She adds that people can be primed to see ghosts if they are told that an old house is “haunted.”
She says: “This means you might interpret a strange noise as a sign that a ghost is present. Old and abandoned houses and locations that have a scary story—such as a hotel where someone was killed, or a home where someone committed suicide—can further prime your mind to ‘see’ ghosts, even when you might otherwise explain away unusual apparitions and sounds.”
True enough, my mind was playing tricks on me. I felt a jolt every time the big grandfather clock made its eerie sound. Could that be a ghost? I felt heavy. I tried taking photographs of every nook and cranny of the elegant house in hopes of finding an extra silhouette or a blurry vision of a white lady. Alas, I didn’t find any.
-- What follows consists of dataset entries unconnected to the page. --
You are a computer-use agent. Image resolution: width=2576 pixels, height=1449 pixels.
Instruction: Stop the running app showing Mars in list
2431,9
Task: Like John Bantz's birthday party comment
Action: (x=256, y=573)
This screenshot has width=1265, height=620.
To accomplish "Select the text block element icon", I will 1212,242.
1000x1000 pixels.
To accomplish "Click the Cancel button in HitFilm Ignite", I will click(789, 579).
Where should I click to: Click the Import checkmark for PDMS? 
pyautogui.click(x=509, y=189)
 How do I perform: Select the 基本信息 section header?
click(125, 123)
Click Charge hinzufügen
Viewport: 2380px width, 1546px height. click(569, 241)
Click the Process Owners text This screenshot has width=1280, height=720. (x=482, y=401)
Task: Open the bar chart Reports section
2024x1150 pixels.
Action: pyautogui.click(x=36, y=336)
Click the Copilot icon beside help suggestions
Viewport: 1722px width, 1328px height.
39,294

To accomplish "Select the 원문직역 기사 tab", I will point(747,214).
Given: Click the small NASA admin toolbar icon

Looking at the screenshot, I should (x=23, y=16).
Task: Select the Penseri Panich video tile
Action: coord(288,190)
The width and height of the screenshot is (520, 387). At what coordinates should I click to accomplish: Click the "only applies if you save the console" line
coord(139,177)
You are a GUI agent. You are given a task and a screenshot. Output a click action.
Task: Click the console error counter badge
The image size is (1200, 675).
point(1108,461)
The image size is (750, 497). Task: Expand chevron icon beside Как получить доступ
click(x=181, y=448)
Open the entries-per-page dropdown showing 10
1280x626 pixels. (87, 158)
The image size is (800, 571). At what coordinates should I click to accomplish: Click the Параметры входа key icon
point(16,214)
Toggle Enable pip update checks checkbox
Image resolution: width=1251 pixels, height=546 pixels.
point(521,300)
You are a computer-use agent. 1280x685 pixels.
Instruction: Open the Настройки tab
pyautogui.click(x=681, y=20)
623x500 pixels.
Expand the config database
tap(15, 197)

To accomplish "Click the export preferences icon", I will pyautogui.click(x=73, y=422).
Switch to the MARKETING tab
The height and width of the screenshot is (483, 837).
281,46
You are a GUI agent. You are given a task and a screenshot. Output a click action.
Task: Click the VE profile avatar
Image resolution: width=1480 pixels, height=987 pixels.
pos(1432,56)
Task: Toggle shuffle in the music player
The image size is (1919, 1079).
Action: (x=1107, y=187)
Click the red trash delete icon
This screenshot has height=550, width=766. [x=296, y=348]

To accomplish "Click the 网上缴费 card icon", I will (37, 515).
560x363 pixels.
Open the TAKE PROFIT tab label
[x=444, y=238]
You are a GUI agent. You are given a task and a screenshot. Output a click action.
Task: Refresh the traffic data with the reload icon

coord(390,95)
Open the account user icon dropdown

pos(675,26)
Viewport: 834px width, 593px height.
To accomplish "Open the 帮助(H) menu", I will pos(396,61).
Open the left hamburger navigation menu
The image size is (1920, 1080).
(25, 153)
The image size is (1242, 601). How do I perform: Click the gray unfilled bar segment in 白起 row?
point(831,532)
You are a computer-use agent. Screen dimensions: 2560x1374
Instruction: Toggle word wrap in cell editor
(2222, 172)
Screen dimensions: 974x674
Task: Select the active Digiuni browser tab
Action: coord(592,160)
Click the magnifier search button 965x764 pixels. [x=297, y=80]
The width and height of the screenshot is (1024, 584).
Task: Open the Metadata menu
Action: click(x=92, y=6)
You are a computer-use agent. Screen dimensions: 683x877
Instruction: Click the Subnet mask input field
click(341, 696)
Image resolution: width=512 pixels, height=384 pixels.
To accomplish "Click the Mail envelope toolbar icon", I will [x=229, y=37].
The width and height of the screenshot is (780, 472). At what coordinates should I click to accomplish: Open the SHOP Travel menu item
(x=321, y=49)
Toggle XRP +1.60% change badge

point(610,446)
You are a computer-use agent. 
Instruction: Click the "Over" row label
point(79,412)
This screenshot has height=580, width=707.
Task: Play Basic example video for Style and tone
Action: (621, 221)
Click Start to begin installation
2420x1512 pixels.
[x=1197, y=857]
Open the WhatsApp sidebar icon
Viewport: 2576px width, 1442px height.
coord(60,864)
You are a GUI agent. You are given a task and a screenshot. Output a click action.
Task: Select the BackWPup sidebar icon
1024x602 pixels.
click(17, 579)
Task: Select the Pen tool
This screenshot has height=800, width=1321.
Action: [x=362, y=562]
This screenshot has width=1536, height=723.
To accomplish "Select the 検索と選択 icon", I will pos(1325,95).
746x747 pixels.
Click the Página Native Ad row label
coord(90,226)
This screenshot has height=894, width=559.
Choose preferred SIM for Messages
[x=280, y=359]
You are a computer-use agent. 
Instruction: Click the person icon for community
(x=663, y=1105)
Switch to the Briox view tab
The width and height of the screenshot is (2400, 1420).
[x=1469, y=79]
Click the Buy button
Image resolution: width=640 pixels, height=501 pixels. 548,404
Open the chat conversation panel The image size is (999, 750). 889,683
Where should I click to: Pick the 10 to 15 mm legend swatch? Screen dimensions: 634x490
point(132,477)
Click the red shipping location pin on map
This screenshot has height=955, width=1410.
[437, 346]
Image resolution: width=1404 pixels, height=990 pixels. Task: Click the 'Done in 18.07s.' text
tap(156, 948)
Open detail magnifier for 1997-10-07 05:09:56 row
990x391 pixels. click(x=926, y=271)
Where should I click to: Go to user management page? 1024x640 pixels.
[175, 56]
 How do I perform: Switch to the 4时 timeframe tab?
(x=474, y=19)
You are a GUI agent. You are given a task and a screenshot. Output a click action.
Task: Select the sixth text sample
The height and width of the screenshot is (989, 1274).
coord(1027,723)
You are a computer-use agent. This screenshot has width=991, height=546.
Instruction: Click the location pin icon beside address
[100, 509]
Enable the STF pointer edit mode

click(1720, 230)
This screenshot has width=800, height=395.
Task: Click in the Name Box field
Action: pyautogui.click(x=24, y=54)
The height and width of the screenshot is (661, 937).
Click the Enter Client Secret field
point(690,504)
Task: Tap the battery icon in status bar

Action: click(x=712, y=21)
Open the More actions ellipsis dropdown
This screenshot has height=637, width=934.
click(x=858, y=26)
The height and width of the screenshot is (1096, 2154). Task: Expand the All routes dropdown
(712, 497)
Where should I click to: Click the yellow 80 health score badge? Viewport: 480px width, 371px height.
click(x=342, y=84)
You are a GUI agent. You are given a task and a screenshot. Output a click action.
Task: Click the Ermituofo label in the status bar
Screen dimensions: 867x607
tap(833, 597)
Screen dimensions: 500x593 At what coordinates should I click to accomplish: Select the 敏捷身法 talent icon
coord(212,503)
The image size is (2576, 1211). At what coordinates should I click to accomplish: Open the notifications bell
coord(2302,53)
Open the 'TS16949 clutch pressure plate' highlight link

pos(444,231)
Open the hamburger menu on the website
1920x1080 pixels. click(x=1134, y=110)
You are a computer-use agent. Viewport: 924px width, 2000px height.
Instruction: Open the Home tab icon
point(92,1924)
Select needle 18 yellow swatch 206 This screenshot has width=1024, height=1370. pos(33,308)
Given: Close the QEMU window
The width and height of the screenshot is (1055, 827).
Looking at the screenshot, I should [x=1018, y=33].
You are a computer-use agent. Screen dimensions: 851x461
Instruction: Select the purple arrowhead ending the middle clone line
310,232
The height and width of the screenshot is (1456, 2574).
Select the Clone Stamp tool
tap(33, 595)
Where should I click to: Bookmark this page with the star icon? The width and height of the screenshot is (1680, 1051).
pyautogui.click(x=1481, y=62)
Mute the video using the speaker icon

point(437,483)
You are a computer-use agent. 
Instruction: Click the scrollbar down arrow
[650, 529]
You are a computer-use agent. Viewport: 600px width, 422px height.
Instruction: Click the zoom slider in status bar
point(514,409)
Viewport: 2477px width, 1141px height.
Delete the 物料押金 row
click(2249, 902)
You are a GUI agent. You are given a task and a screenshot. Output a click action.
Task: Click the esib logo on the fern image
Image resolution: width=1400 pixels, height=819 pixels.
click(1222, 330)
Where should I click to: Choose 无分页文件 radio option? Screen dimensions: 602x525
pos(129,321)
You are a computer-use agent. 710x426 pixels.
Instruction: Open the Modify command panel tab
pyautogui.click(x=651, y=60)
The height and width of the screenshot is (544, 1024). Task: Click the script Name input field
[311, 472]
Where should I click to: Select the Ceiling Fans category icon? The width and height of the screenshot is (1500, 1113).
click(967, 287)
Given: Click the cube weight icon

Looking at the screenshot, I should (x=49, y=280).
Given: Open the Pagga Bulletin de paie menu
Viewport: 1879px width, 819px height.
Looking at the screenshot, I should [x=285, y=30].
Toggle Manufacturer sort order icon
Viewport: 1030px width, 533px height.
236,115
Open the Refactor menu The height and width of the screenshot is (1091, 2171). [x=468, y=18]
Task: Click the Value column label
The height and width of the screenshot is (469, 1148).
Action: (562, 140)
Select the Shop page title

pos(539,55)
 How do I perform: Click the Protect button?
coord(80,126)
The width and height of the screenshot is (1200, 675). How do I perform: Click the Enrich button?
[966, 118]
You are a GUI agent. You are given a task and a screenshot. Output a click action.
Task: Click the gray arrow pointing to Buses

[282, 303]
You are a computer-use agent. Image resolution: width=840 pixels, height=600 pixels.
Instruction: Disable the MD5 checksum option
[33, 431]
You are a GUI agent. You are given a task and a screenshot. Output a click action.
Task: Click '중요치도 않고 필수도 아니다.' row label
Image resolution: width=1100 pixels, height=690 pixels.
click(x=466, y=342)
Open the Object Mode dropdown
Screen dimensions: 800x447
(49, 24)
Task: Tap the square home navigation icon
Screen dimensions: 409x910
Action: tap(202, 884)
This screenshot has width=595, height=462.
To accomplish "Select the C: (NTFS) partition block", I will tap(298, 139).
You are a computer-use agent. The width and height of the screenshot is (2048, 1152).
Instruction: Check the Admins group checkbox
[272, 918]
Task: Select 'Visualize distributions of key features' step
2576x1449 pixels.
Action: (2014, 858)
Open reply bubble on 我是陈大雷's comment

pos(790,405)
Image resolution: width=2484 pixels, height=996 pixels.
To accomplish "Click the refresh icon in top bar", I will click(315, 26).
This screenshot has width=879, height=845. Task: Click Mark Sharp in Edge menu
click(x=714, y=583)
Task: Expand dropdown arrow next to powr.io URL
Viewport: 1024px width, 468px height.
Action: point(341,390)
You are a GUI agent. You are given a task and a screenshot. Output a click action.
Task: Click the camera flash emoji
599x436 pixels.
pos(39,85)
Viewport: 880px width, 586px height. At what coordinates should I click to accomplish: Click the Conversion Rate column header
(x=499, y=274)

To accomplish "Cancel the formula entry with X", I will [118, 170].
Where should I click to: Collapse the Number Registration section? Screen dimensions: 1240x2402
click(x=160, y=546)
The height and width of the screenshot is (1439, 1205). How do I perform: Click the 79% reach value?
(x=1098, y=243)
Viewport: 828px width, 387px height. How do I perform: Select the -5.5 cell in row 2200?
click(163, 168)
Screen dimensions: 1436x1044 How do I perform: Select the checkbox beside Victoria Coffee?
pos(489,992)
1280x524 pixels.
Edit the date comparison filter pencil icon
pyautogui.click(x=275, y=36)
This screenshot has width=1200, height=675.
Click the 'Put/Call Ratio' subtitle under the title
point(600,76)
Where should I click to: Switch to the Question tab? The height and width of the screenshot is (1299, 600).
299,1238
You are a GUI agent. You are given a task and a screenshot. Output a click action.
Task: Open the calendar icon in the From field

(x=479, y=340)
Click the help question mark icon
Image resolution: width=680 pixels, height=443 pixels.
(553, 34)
To see is to believe. I haven’t seen one so I don’t believe in ghosts—yet. But it’s up to you. Renowned spirit questor Tony Perez, on his blog Tony Perez Philippines Cyberspace Book, shares psychic exercises for the members of his group Spirit Questors. He says anyone can develop his or her psychic abilities including his psychic feeling, smell, hearing, and taste. But he clears on his blog that he designed the exercises to lead anyone to “become more sensitive, more creative, more spiritual, more mentally alert, more compassionate, and more responsible” intelligent human beings.
Casa Mariquit is charming, rather than haunting, especially in the morning when you can see its glorious beauty. It evokes sweet nostalgia, of the memories of our lolos and lolas fanning themselves after siesta, when life was still simple. Casa Mariquit is an open museum—feel free to visit it anytime and see (and feel the feelings) for yourself. Hey, it’s sembreak.